# Bienvenidos a MagiaPotagia > Nuevos Miembros >  estoy listo

## ANGELSANCT

es toy emotionalism pro iniciar  a  practicer, con loss consecrate q decide hoy empezare a to mar muxo en cuenta

----------


## Ritxi

No entiendo nada  :shock:

----------


## raul938

creeo que no...

----------


## Dantestorm

2 cosas a tener en cuenta:

1: Aprende a escribir, no te hará mal.
2:Preséntate como es debido y en Nuevos miembros.

Ahora si, bienvenido. :D  :D

----------


## The Return of Ricky

Es ingés hombre:

es toy : es un juguete

emotionalism: emoticonamente

pro iniciar : es un nuevo codigo de Opensource

a  : que el codigo se basa en 2 anteriores al C 

practicer, : es nombre del el campo de aplicacion 

con loss : de perdidos

consecrate * : Crater del Consenso

decide hoy : o sea, que el programa sale hoy

empezare : inicio de windows

a to : aprebiacion de "Atow", nuevo chipset

mar **** : Que quiere a Mar, que le da besos

en cuenta : que al ser open no le cobra la tal mar

REsumen:

Que una empresa de informatica, que, de perdidos al rio, ha sacado hoy un juguete programable inspirado en los etimoticonos, que incorporará el Atow y será de código libre (lenguaje A) para que la gente pueda programarlo como quiera. El juguete se llama Mar.

Si es que...

----------


## devildakar

creo que deberias mejorar tu escritura amigo porque creo que nadie entendio tu sugerencia

----------


## AHC

Cheeee!!!!...no se dieron cuenta  :Confused:  
es un Checoslovaco que está viviendo en Peru..comprendanlo...

Saludos
AHC

----------


## darkside

> es toy emotionalism pro iniciar  a  practicer, con loss consecrate * decide hoy empezare a to mar **** en cuenta


Traducción:

Estoy emocionadísimo por iniciar  a  practicar, con los consagrados*  decidí hoy empezar a tomar **** en cuenta

*consecrate: Es una palabra del idioma ingles y significa consagrados

Entonces lo que quiso decir y no es por que sea el vocero del ex presidente fox es que apenas inicia en lo de la magia y empezara a practicar y se decidió por ser también un borracho puesto que empezará a TOMAR XXX.
Bueno eso es lo que tal vez quiso decir 
Saludos cordiales

----------


## Dantestorm

¿Se han fijado en que no ha respondido?

----------


## magoalejandro

4 posibilidades:
- no sabe escribir
- es otro idioma 
- estoy perdiendo vista, y lo veo borroso
- me estoy quedando tonto

----------


## Ritxi

creo que deberian cerrar ya este post, ni aporta ni aportará nada al foro

Ya se dijo en su momento lo que tocaba, no?

----------


## miky16

:Lol:  ola me llamo marta y me dicen miky y me encanta la magia desde muy pequeña y tengo muxa ilusion en aprender   :Wink:  lo que pasa es que tengo varias dudas ¿son todas las barajas iguales? me refiero a que si me la e comprado en una tienda que no es de magia es util  :P  un besazo para todos

----------


## AHC

> ola me llamo marta y me dicen miky y me encanta la magia desde muy pequeña y tengo **** ilusion en aprender   lo que pasa es que tengo varias dudas ¿son todas las barajas iguales? me refiero a que si me la e comprado en una tienda que no es de magia es util  :P  un besazo para todos



miky16 :  Hay una seccion para presentarse y contarnos un poco de vos, visitala.

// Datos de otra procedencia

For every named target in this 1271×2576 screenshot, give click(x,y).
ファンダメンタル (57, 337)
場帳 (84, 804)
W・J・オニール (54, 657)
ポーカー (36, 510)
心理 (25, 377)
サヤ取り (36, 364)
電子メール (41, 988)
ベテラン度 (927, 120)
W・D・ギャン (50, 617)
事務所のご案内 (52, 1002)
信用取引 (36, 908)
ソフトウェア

En cuanto a tu pregunta...si, son todas iguales  :twisted: , solo que las de "magia" son de mejor calidad.

Saludos
AHC

----------


## Dantestorm

Cada tipo de baraja tiene unos pros y unos contras. Yo no soy un experto pero creo que te pueda dar una vista de lejos...
*Bycicle=*Manejables. Las típicas.
*Fournier=*Duras
*Bee=* Sin orla.
*Aviator=*Un poco menos duras que las fournier.
*Tally-ho=*Modelo medio.

De todas formas hay artículos sobre esto que te saldrán en el buscador. Yo te recomiendo unas Tally-ho. :D  :D

----------


## skndol

claro que no son iguales lo que pasa es que las bicycle las que se suelen comprar son mejores para hacer magia por su tacto y manejabilidad.

salu2

----------


## Dantestorm

Este post se ha ido mucho de su linea, es mas creo que ni siquiera empezó en su linea. Voto por que lo eliminen.

----------


## skndol

podrias decir por que se a ido de la linea??

yo no veo nada malo

salu2

----------


## Dantestorm

Se ha ido de la linea porque el autor de este post no está claro que es lo que realmente quería transmitir, (a causa de la recalcada mala ortografía), y no ha vuelto a responder en el post.

Es mas, solo ha hecho este post :D  :D  :D  :D

----------


## skndol

tienes razon jeje me equiboque

salu2

----------


## Dantestorm

> tienes razon jeje me equiboque
> 
> salu2


Yo soy el primero que se ha equivocado, con... ( eso no viene al tema)
 :Smile1:

----------